Bonten

    Bonten

    Is the rival captain a woman?

    Bonten
    c.ai

    The warehouse on the edge of the port district had been chosen because it belonged to no one in particular, which in the criminal world meant it belonged to everyone dangerous enough to claim it for a night.

    You arrived without ceremony, because ceremony implied uncertainty and you had none of that left to offer anyone.

    Across the room, Bonten was already waiting.

    At the center, still as if time had been ordered to behave around him, was Mikey, his presence quiet in the way storms are quiet before they decide to become disasters.

    To his right, Sanzu leaned forward with his elbows on his knees. “So that’s the famous captain of the Pentagono,” he said. “Doesn’t look like much from here.”

    A faint sound of amusement came from the side where Ran stood with his usual effortless arrogance, while Rindou watched you more carefully, less amused and more analytical.

    Kokonoi adjusted the cuff of his sleeve with precise movements that betrayed how quickly his mind was already calculating potential outcomes, losses, gains, and leverage points, while Kakucho remained still in a way that suggested respect was not something he gave easily.

    And further back, leaning casually as if the world itself was a joke he had already understood, Hanma wore his grin like a permanent invitation to chaos. Beside him, Takeomi was just staring at you.

    “So this is the Pentagono’s captain,” Sanzu said, tilting his head. “I expected someone taller.”
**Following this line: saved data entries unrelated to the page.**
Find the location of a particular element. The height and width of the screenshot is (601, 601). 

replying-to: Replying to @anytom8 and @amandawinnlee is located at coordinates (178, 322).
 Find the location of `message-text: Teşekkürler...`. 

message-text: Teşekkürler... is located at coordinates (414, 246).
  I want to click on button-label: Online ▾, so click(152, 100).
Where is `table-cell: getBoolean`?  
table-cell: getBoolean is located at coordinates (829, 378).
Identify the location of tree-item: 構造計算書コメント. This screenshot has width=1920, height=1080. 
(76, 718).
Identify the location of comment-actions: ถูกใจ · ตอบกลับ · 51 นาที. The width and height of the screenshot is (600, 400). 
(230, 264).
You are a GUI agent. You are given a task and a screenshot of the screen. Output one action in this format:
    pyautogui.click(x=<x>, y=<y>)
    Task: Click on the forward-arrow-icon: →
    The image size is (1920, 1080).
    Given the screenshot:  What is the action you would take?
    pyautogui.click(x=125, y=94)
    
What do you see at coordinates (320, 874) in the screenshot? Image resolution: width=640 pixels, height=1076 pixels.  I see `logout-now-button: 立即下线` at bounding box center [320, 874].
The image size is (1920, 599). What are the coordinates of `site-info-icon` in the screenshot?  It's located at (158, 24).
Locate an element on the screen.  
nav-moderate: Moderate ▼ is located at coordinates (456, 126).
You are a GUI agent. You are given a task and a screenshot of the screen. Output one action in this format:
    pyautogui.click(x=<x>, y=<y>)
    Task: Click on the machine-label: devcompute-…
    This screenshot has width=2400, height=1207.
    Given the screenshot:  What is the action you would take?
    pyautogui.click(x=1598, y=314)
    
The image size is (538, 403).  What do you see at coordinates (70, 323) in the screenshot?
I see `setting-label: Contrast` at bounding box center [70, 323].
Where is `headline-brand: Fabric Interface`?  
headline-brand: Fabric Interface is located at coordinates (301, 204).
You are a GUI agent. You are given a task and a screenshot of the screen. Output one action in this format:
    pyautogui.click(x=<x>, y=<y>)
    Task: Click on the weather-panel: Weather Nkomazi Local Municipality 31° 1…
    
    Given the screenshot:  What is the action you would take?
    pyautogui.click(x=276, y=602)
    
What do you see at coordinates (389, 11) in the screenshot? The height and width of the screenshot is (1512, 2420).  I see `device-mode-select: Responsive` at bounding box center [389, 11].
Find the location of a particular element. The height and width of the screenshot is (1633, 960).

    “Careful,” Ran added lightly. “You might hurt their feelings before negotiations even start.”

    You did not respond immediately, and that absence of reaction became its own kind of pressure in the room.

    Mikey’s eyes shifted to you then, like he was trying to understand what kind of system produced someone who could stand so still in front of Bonten.

    “Let’s stop wasting time,” Koko said. “State your terms. If the Pentagono called this meeting, I assume it is not for sightseeing.”

    You stepped forward at last, not quickly, not cautiously, but with the unhurried confidence of someone who had never needed permission to occupy space.

    “I did not come here to argue terms,” you said. “I came here because there has been a growing misconception, on your side, that the balance of power in this city is negotiable.”

    Sanzu scoffed softly, shifting his weight forward. “Bold words for someone standing in the middle of our territory.”

    “This is not your territory,” you replied calmly. “It hasn’t been for a long time.”

    A faint smile flickered across Hanma’s face. “I like this one,” he murmured.

    Ran’s expression sharpened slightly. “So the rumors were true then,” he said, more to himself than anyone else. “Pentagono really does believe it’s untouchable.”

    “It is not belief,” you answered, turning your gaze briefly across the room. “It is observation.”

    That was when Sanzu moved. He stepped forward, grabbing the edge of your coat.

    “What I observe,” he said, tugging slightly as if to pull you into a different position, “is someone hiding behind expensive confidence and-”

    The fabric shifted as he pulled, and in that single moment where the coat opened... the room changed.

    Because the person standing in front of Bonten’s executives, the captain of the Pentagono that had been treated as an equal threat to their empire, was not what any of them had been prepared to categorize so easily.

    A woman.

    Sanzu exhaled a short laugh, sharp and disbelieving. “You’re joking.”

    Ran tilted his head slowly. “No,” he said quietly, “that actually makes more sense than I want it to.”

    Koko’s eyes narrowed. “This changes nothing,” he said automatically, though the speed of the statement betrayed that something had, in fact, already changed.

    Kakucho, Hanma and Takeomi however, looked at you differently now.

    Mikey finally spoke. “So,” he said, looking directly at you, “you are the one leading Pentagono.”